The peaceful conclusion of what is seen as the world’s most complex and largest single-day election, also serves as a strong endorsement of Jokowi’s economic management, which over the five years has focused on the development of physical infrastructure and soft infrastructure (institutions), thereby creating a virtuous cycle within the economy. The investment pace will soon be reinvigorated.

Massive physical infrastructure development has improved connectivity between dispersed islands and between rural and urban areas within the major islands, thereby improving domestic market integration and reducing logistics costs. This in turn strengthens economic competitiveness, making the country much more attractive to investors.
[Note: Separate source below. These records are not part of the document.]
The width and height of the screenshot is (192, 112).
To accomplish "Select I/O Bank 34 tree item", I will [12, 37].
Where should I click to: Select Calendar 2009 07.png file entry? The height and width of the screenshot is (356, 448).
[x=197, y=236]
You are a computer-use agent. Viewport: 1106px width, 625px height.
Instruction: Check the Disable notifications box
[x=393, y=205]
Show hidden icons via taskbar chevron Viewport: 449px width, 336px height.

Jokowi’s soft infrastructure development through various reforms for institutional capacity building, notably to develop a clean, efficient and competent system of governance and business licensing as well as a better-targeted vocational training system, has further improved the overall business climate. Indonesia’s ranking in the World Bank’s index of the ease of doing business has greatly improved, though more improvement is necessary to put the country on par with its peers in the ASEAN region.

Yet more encouraging is the fact that Jokowi’s anticipated second term (October 2019 to 2024) holds great promise for Indonesia. Since Jokowi will no longer have to face the five-year political cycle, he will have more political courage to launch bolder, though painful, reforms, which are crucial to sustained development — such as slashing hugely wasteful spending on fuel subsidies, boosting renewable energy development and reducing wide inequality in income distribution and asset ownership.
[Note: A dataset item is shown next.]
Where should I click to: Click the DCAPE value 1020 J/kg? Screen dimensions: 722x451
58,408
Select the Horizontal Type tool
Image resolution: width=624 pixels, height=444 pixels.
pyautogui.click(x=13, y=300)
Jokowi will have a bigger chance of gaining political approval for his bolder structural reforms since, according to the quick counts, his coalition parties also will hold the majority of seats in the House of Representatives.

A more confident Jokowi, who has thus far maintained his impeccable integrity, will be more assertive and dare to stand up against pressure from political parties, businesses and trade lobbies in introducing bold reforms that promise long-term benefits but inflict short-term costs.

Therefore, Jokowi should establish a more professional Cabinet, notably the ministers in charge of economic policy. He has thus far been greatly assisted by very competent fiscal and monetary management teams that have maintained macroeconomic stability amid international market turbulence and global uncertainty.

But Jokowi needs more technocrats in such areas as trade, industry, agriculture, mining and transportation. Some areas of economic policy are quite technical, and their ramifications are so complex that related decisions are better left to professionals than to politicians and pressure groups.